Malware classification approaches utilizing binary and text encoding of permissions

With the advancement of smartphone technology, the development of mobile applications is rapidly growing. These apps are designed to help mobile users with a variety of everyday tasks, such as e-commerce and online services. Because these applications are widely used, they are susceptible to malicious user attacks. As a result, new challenges have emerged, such as the inability to differentiate between benign and malicious malware applications. This paper proposes two methods for classifying mobile applications into either benign or malicious: 1D convolution (Conv1d) and long short-term memory (LSTM). The suggested approaches use two encoding techniques, namely binary and text encoding, which were applied to the Android permissions of each application.
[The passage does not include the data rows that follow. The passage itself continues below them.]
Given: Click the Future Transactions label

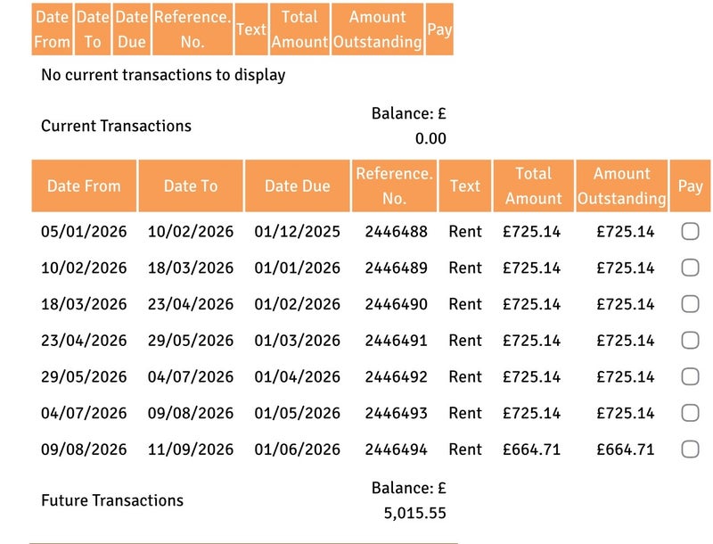Looking at the screenshot, I should (112, 500).
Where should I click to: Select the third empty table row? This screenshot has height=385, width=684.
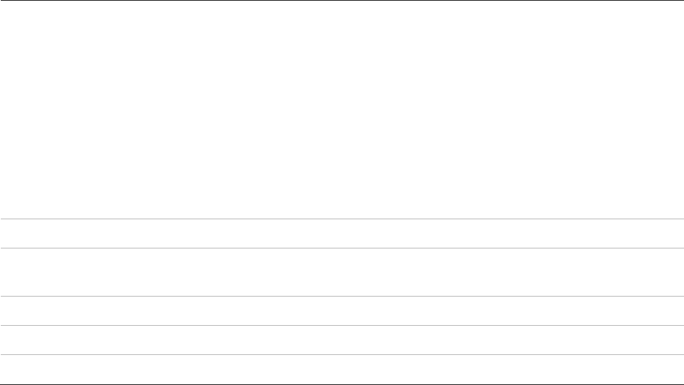(342, 311)
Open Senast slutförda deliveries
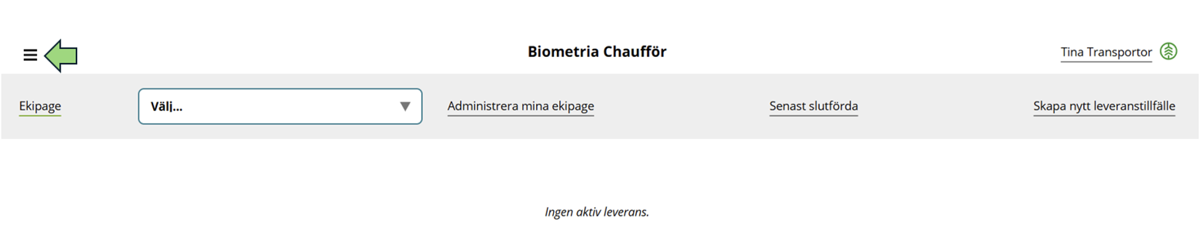Image resolution: width=1200 pixels, height=242 pixels. click(x=813, y=106)
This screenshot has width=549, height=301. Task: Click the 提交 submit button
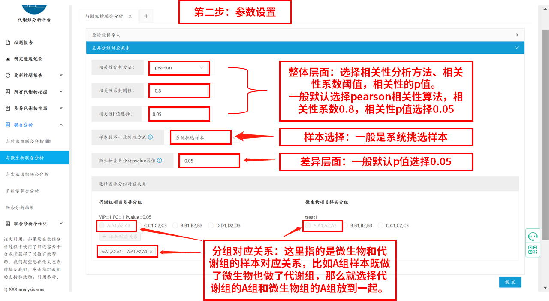(510, 282)

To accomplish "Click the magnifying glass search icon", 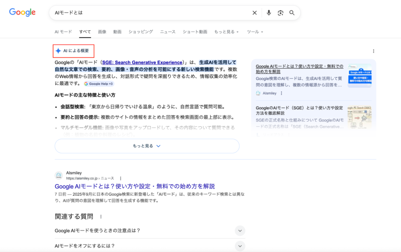I will pyautogui.click(x=292, y=13).
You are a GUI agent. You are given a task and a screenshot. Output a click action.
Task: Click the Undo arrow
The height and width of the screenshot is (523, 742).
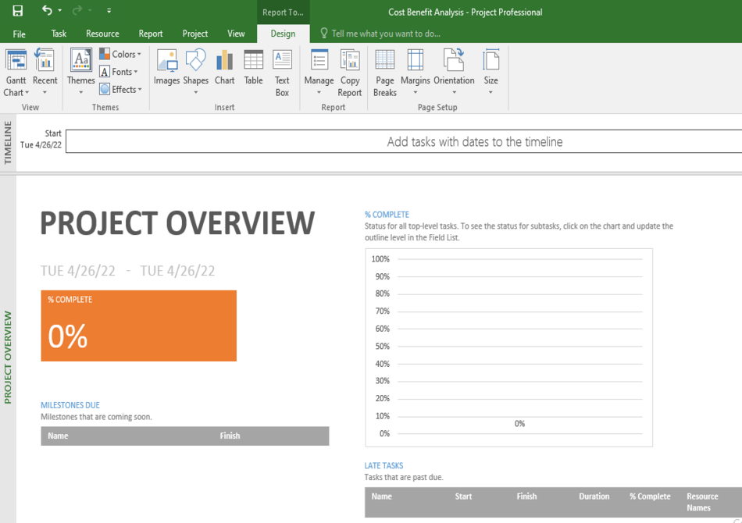(47, 9)
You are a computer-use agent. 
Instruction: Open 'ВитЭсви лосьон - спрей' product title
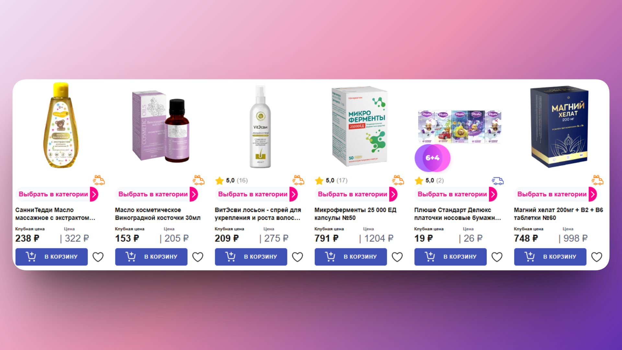pyautogui.click(x=258, y=214)
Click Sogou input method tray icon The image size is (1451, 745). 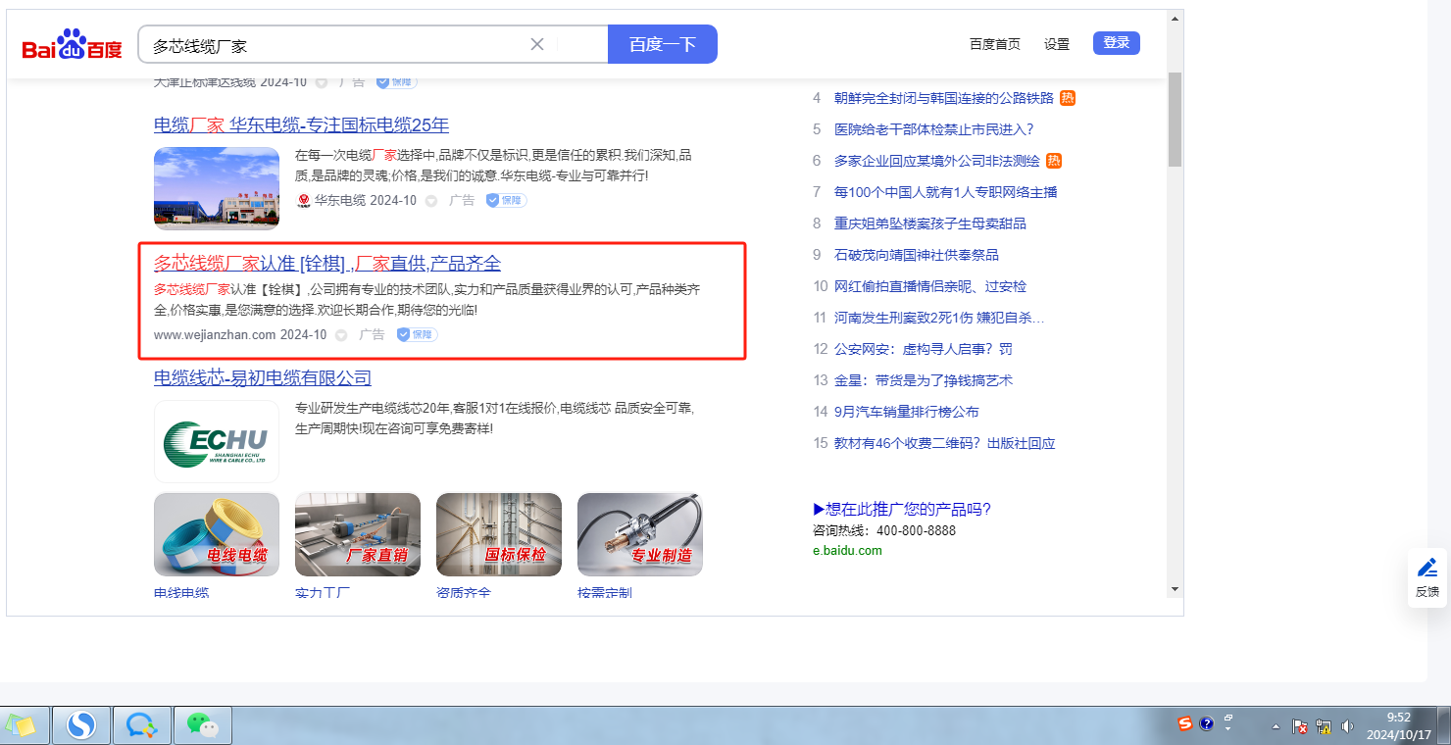pos(1185,724)
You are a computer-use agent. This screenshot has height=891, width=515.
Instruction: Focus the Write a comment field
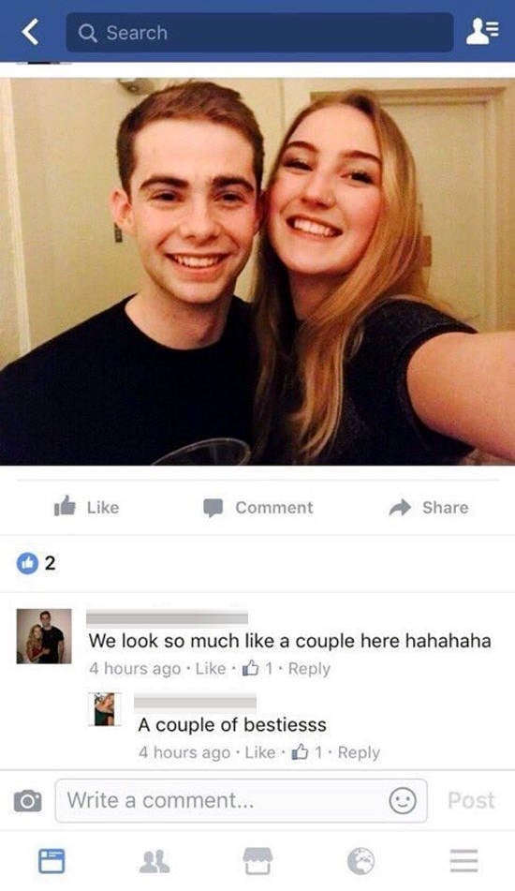click(241, 801)
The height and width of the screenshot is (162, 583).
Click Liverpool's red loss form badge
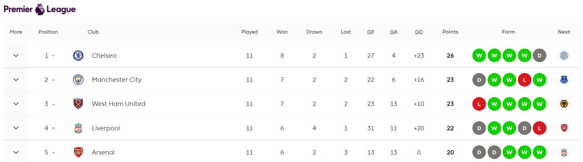[540, 128]
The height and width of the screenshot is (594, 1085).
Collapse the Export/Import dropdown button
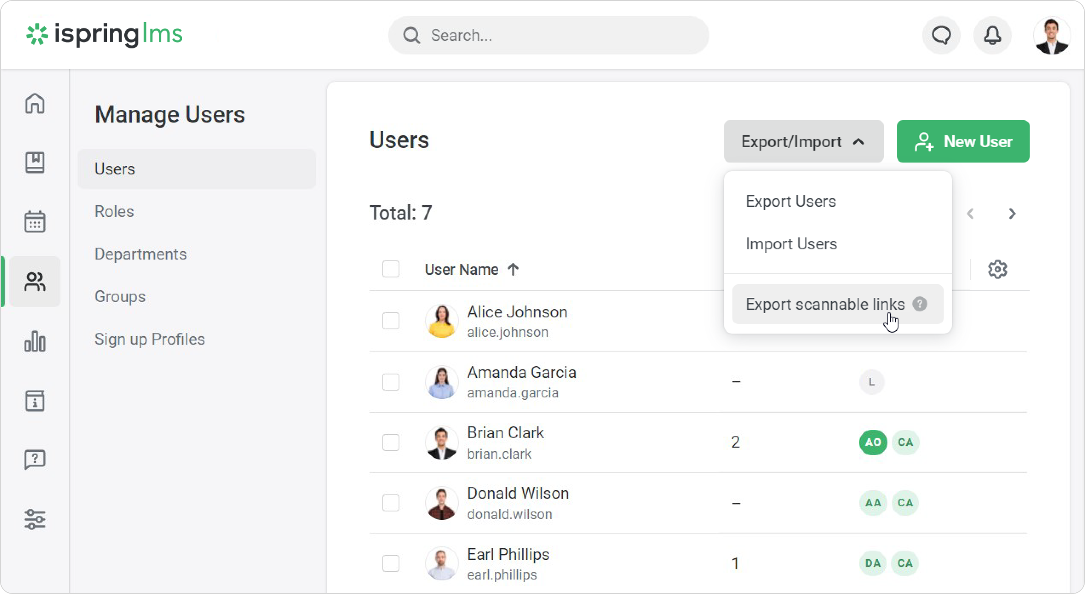[x=803, y=141]
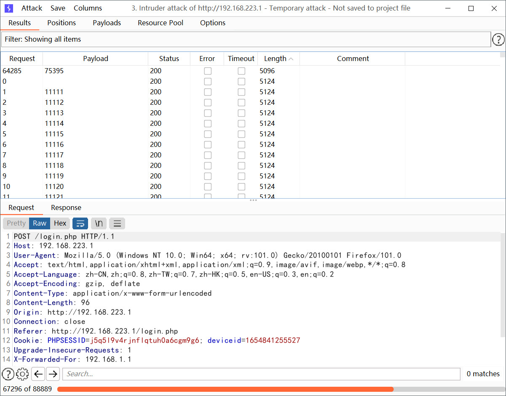
Task: Click the Filter: Showing all items bar
Action: click(x=246, y=40)
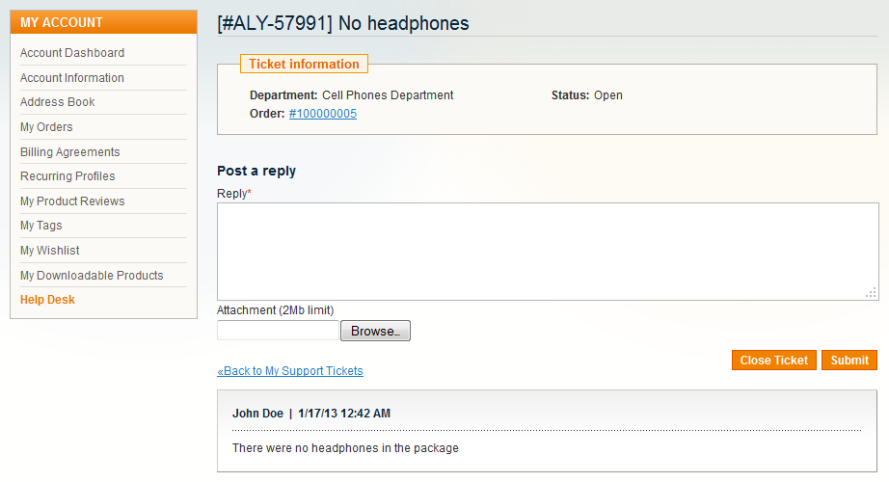Open order link #100000005
Image resolution: width=889 pixels, height=482 pixels.
[x=323, y=114]
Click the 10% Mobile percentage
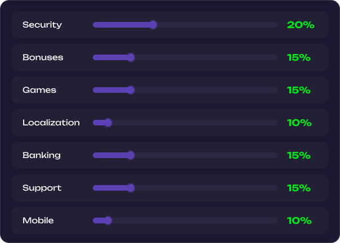 point(299,221)
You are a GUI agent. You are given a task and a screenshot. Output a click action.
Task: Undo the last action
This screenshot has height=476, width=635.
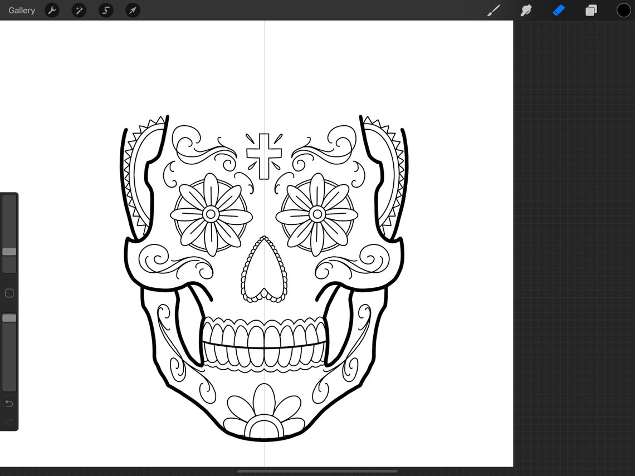pos(9,404)

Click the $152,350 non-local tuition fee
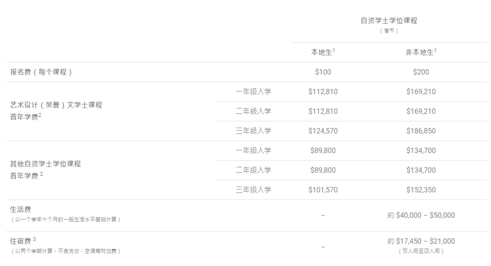tap(421, 190)
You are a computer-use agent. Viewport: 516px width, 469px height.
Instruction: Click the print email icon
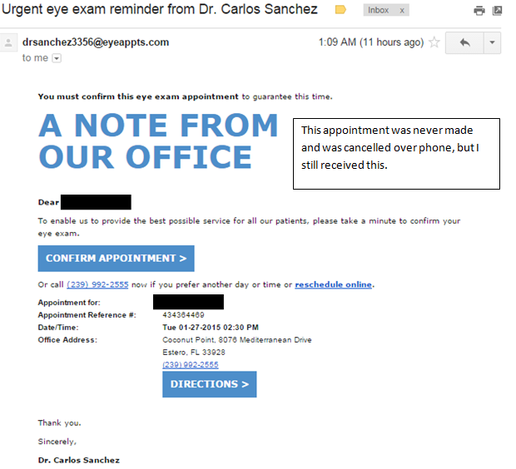pos(479,11)
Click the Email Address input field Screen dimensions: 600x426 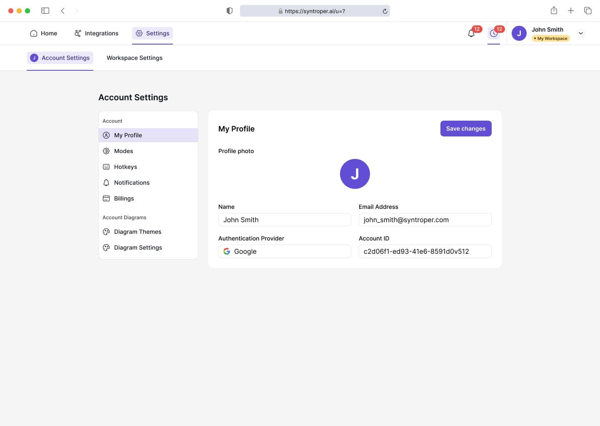pos(425,220)
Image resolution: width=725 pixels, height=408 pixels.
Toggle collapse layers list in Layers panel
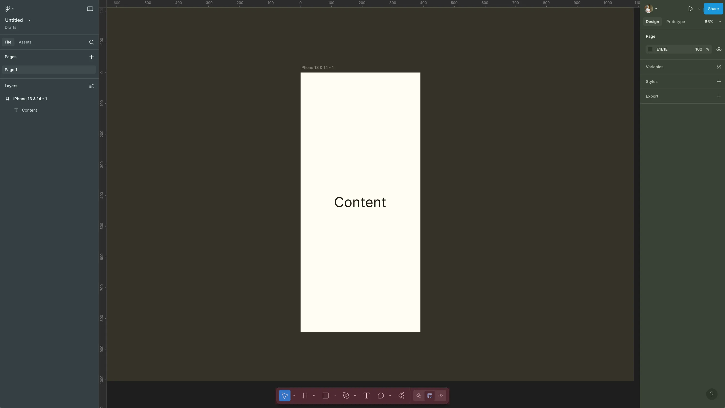[x=91, y=86]
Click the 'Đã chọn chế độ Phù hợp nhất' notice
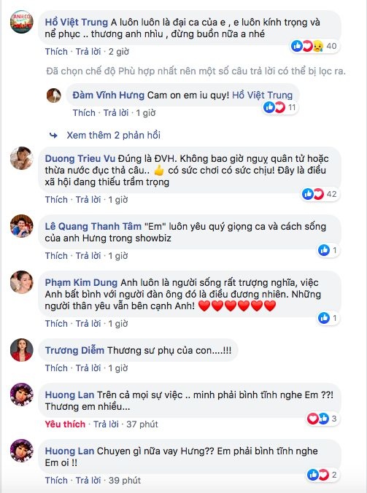Image resolution: width=367 pixels, height=493 pixels. coord(196,71)
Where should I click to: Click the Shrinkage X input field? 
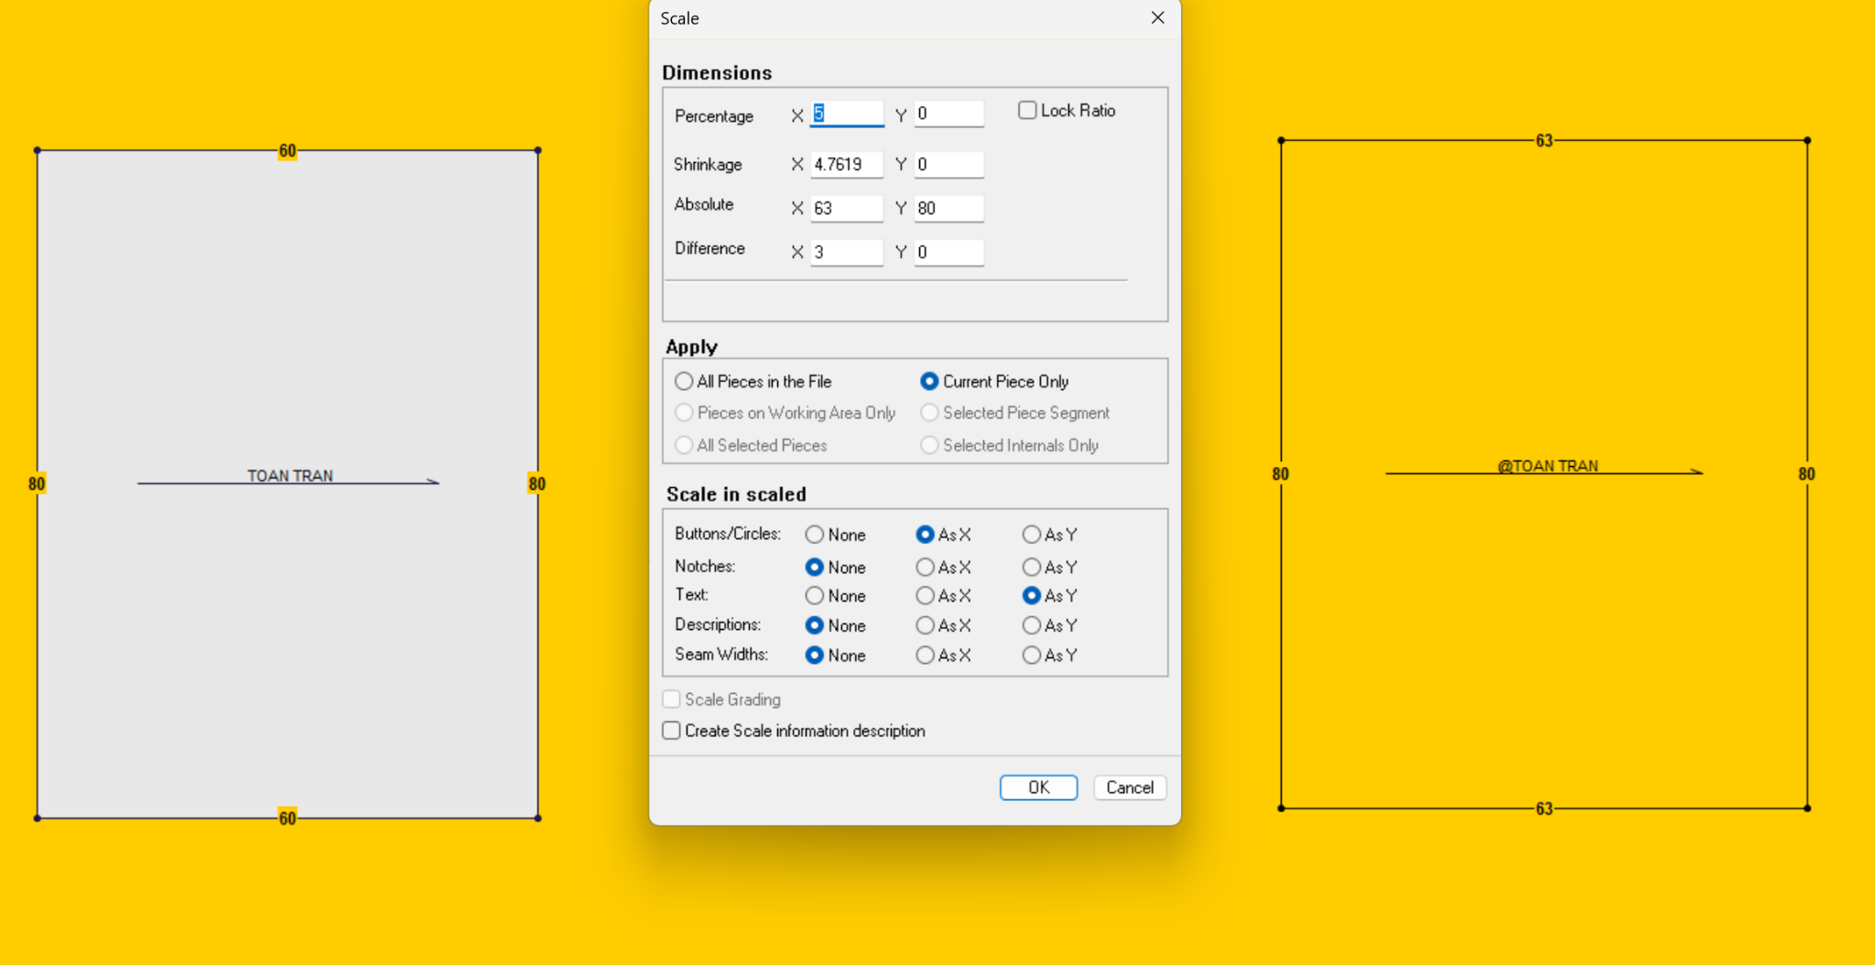846,165
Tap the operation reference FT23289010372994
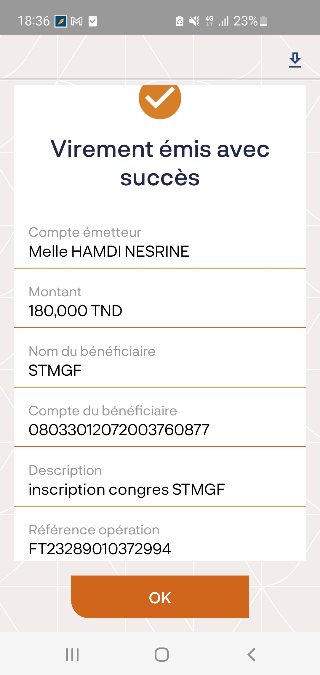This screenshot has height=675, width=320. pos(100,549)
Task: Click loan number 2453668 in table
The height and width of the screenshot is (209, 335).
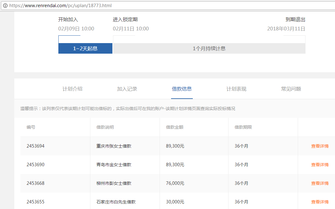Action: click(x=35, y=183)
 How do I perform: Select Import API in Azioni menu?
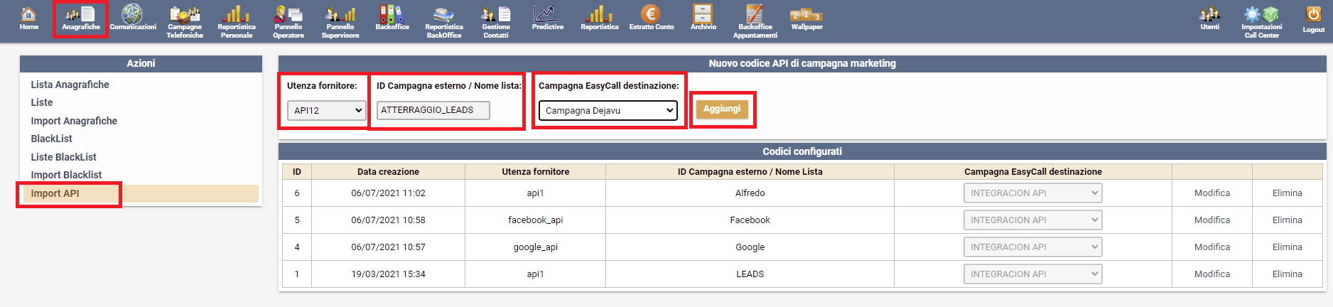[55, 193]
In addition, the support vector machine and K-nearest-neighbor classifiers are reported as well. The two primary approaches were tested on the well-known CICMalDroid2020 dataset. Conv1d and LSTM with text encoding performed the best in terms of precision and accuracy (98.16%, 97.72%, and 96.63%, 96.69%, respectively). When compared with the Mal-Prem dataset, the Conv1d on binary classification beat the LSTM model.

Automated summary

With the advancement of smartphone technology, the development of mobile applications is rapidly growing. These apps are vulnerable to malicious user attacks and differentiating between benign and malicious malware applications is a challenge. This paper proposes two methods, Conv1d and LSTM, for classifying mobile applications into benign or malicious using binary and text encoding techniques. The results show that Conv1d with binary classification outperforms the LSTM model when compared with the Mal-Prem dataset.